Yalnızlığın diyalektiğinde gezinmekle, tuzlu kurabiyenin tarifini hatırlamaya çalışmak arasında çok fark var mı acaba?
öööööö öööööö
Modern dünya,
İnsanları giderek daha yalnız, giderek daha acımasız hale getiriyor…
Jelatin kağıtlarına bürünmüş, zevk düşkünü, şımarık ve tembel insan suretlerinin kendi yaşamlarına bile acımayan cehaletlerinin hesaplarını hep birlikte ödediğimiz bir çağda yaşıyoruz…
Kendi cehaletinin bile farkında olmayan bireylerin, diğerlerine kabul ettirmek istedikleri üstünlükleriyle uzayıp giden rekabeti yaşıyor dünya…
Cehalet rekabet halinde…
Ve modern dünya, kendi çaresizliğine aldırmayıp, bizim yalnızlığımıza doğru uzatıyor ince, kemikli parmaklarını…

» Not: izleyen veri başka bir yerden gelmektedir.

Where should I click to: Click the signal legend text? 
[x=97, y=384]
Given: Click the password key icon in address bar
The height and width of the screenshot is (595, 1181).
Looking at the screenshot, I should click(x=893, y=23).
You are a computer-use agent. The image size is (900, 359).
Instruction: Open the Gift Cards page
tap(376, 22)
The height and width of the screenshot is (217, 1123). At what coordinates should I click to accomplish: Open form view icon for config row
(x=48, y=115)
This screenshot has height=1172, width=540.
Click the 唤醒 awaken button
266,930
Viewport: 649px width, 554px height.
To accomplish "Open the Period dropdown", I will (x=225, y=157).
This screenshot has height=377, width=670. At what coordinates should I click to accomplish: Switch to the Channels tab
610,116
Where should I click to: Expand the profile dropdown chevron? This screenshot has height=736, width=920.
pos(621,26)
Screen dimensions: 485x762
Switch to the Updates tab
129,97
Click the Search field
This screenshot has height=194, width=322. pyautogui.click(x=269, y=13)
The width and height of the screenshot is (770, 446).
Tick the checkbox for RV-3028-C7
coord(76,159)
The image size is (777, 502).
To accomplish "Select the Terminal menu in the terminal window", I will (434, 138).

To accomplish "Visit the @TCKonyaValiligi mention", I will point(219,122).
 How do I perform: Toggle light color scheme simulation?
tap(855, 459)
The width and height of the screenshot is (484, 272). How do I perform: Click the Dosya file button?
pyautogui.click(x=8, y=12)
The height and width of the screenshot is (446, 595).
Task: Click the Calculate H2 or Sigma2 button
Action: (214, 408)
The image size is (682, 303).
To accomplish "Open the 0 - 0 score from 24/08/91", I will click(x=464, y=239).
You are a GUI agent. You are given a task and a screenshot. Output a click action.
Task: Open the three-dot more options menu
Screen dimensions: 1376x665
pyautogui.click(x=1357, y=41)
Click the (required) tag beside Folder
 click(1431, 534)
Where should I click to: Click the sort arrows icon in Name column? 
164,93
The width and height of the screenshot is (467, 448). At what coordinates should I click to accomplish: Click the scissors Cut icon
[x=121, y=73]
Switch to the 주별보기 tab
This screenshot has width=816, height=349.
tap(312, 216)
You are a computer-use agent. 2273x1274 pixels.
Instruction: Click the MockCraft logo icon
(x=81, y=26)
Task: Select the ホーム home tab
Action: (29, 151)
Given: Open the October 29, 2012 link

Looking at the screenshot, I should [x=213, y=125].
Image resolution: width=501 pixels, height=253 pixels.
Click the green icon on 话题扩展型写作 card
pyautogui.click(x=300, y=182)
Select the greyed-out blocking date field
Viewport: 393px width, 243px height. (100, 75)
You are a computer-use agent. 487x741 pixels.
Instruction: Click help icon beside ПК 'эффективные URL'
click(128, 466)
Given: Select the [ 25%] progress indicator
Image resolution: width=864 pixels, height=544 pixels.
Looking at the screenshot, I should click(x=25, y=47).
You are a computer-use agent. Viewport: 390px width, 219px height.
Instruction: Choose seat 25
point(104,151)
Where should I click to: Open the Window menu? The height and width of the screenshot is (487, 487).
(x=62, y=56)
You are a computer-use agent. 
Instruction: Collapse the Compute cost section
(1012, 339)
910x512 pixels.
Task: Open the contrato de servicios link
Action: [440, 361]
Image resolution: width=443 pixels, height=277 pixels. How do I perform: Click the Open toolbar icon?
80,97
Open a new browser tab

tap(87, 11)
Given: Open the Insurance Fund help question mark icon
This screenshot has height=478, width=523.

Oysa yalnızlık hiç değişmiyor…
Hiç gelişmiyor,
Hiç başkalaşmıyor…
Ağladığımızda ve güldüğümüzde,
Uyurken ve uyanıkken,
Yürürken ve dururken,
Varken ve yokken…
Yalnızlık, hep aynı yalnızlık…
öööööö öööööö
Gerçekten de,
Aynı ırmakta iki kere yıkanabilme şansımız yok…
Her şey, hiç durmadan kımıldıyor, hareket ediyor ve değişiyor…
Sabah okula gönderdiğiniz çocuğunuzun eve döndüğünde küçücük bir parça da olsa değişmediğini mi sanıyorsunuz…
Ya da zaman,
Doğduğumuz andan, hatta anne rahmine düştüğümüz andan itibaren zaman bizi, mutlak olana itelemeye başlamıyor mu?
Hayatı bu kadar karmaşık hale getirmemek elimizde mi acaba?
Bir su sineği gibi ve kadar yaşamak…
Bir gün…
Sabah doğup gün batımında yok olmak…
Birçoğumuzun yaptığı gibi…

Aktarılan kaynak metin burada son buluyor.